▶ WHAT IS BEING ASKED: Reproduce the following material line for line, with no changes of any kind.

TASK MATERIAL Start Marker

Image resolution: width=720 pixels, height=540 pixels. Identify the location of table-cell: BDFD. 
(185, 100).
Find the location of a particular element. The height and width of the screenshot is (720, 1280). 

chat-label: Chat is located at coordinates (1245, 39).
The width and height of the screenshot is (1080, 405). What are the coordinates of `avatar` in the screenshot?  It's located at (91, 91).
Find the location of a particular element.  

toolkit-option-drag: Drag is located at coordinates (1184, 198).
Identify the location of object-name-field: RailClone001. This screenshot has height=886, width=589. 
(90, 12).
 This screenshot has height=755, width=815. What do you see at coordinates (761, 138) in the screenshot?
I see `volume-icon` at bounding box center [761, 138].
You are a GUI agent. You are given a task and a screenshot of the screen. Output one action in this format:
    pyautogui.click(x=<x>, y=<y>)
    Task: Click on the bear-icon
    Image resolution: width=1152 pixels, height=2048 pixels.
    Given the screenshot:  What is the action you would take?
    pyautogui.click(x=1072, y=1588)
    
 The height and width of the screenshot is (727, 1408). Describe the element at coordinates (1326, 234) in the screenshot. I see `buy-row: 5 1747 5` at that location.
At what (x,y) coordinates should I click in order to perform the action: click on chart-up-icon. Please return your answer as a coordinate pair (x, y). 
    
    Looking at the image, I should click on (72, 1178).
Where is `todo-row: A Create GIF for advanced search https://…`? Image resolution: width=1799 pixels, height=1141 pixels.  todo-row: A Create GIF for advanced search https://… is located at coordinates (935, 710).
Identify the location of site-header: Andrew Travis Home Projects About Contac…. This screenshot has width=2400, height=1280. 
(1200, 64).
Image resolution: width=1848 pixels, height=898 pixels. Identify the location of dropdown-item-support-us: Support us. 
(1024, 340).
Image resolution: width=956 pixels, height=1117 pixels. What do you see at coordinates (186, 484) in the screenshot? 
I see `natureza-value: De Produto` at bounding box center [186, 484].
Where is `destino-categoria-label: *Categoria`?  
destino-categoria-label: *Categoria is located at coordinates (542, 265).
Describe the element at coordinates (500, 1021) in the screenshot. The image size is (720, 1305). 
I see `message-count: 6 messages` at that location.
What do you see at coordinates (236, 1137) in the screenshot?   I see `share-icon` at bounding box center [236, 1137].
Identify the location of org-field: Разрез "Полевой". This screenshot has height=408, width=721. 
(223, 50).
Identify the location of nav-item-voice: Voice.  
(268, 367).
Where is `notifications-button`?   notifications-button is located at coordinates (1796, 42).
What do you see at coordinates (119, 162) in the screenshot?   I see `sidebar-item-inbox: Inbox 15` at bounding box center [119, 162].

TASK MATERIAL End Marker

▶ RESPONSE BOX:
Image resolution: width=720 pixels, height=540 pixels. Identify the location of table-cell: BDFD. 
(185, 100).
Find the location of a particular element. The height and width of the screenshot is (720, 1280). 

chat-label: Chat is located at coordinates (1245, 39).
The width and height of the screenshot is (1080, 405). What are the coordinates of `avatar` in the screenshot?  It's located at (91, 91).
Find the location of a particular element.  

toolkit-option-drag: Drag is located at coordinates (1184, 198).
Identify the location of object-name-field: RailClone001. This screenshot has height=886, width=589. 
(90, 12).
 This screenshot has height=755, width=815. What do you see at coordinates (761, 138) in the screenshot?
I see `volume-icon` at bounding box center [761, 138].
You are a GUI agent. You are given a task and a screenshot of the screen. Output one action in this format:
    pyautogui.click(x=<x>, y=<y>)
    Task: Click on the bear-icon
    Image resolution: width=1152 pixels, height=2048 pixels.
    Given the screenshot:  What is the action you would take?
    pyautogui.click(x=1072, y=1588)
    
 The height and width of the screenshot is (727, 1408). Describe the element at coordinates (1326, 234) in the screenshot. I see `buy-row: 5 1747 5` at that location.
At what (x,y) coordinates should I click in order to perform the action: click on chart-up-icon. Please return your answer as a coordinate pair (x, y). 
    
    Looking at the image, I should click on (72, 1178).
Where is `todo-row: A Create GIF for advanced search https://…`? Image resolution: width=1799 pixels, height=1141 pixels.  todo-row: A Create GIF for advanced search https://… is located at coordinates (935, 710).
Identify the location of site-header: Andrew Travis Home Projects About Contac…. This screenshot has width=2400, height=1280. 
(1200, 64).
Image resolution: width=1848 pixels, height=898 pixels. Identify the location of dropdown-item-support-us: Support us. 
(1024, 340).
Image resolution: width=956 pixels, height=1117 pixels. What do you see at coordinates (186, 484) in the screenshot? 
I see `natureza-value: De Produto` at bounding box center [186, 484].
Where is `destino-categoria-label: *Categoria`?  
destino-categoria-label: *Categoria is located at coordinates (542, 265).
Describe the element at coordinates (500, 1021) in the screenshot. The image size is (720, 1305). 
I see `message-count: 6 messages` at that location.
What do you see at coordinates (236, 1137) in the screenshot?   I see `share-icon` at bounding box center [236, 1137].
Identify the location of org-field: Разрез "Полевой". This screenshot has height=408, width=721. 
(223, 50).
Identify the location of nav-item-voice: Voice.  
(268, 367).
Where is `notifications-button`?   notifications-button is located at coordinates (1796, 42).
What do you see at coordinates (119, 162) in the screenshot?   I see `sidebar-item-inbox: Inbox 15` at bounding box center [119, 162].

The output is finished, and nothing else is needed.